Rescale the entries below: reproduce every line, requests included, but multiply each click coordinate in the answers by 0.2 and round to whole numbers, with halves rounded up. Leave all other numbers unchanged, and omit the pictures from your output.

* BEGIN *

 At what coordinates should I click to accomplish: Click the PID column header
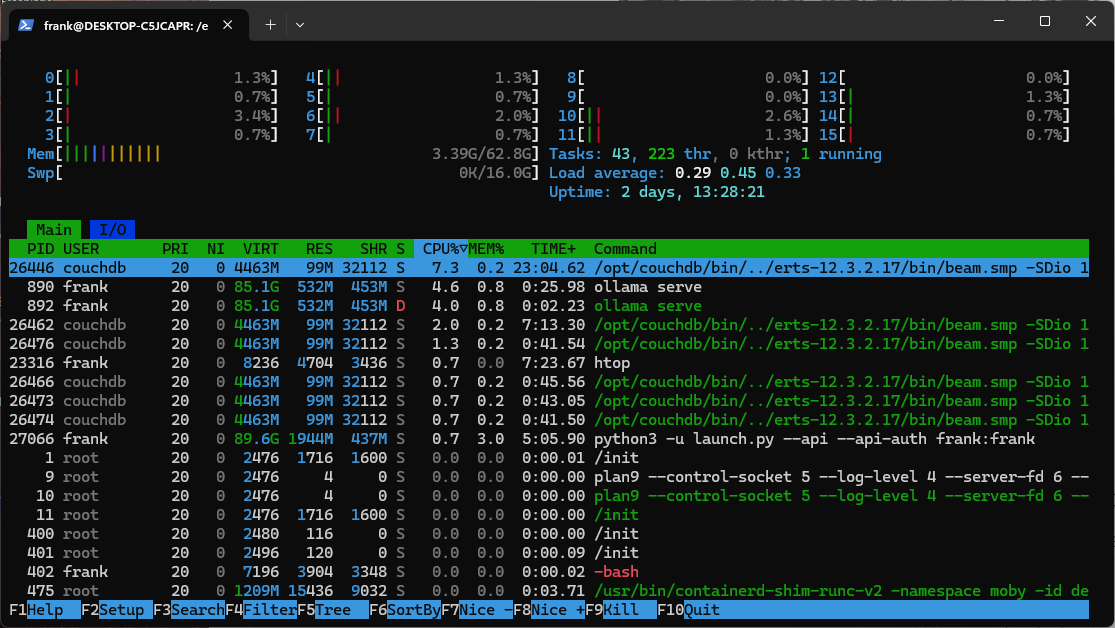pos(41,249)
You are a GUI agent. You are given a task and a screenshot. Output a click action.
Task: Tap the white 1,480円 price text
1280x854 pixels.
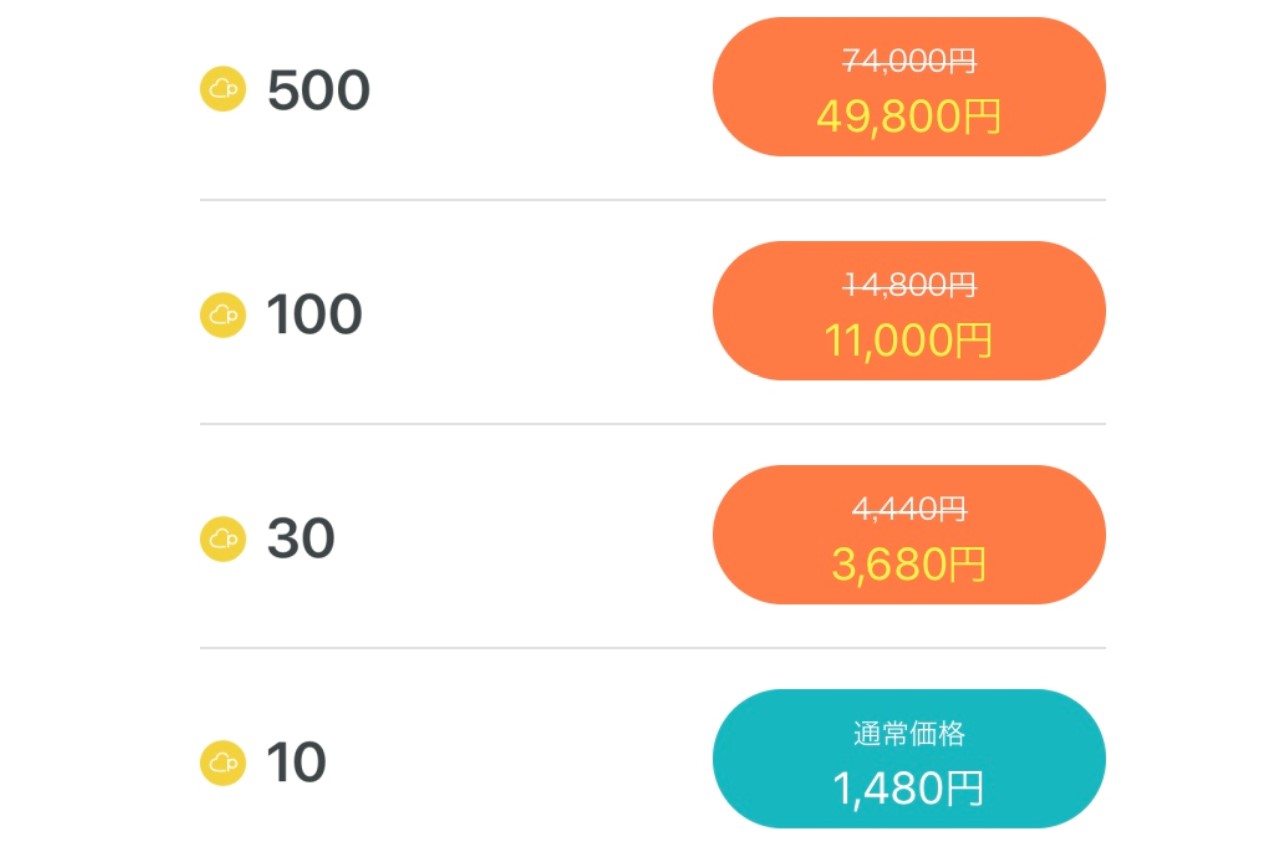pyautogui.click(x=909, y=789)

* END *

● **Task response**:
 At what coordinates should I click to accomplish: Click the PID column header
pos(8,50)
You are a GUI agent. You are given a task and a screenshot. Output a click action.
Task: Tap the white 1,480円 price text
1280x854 pixels.
pyautogui.click(x=182, y=158)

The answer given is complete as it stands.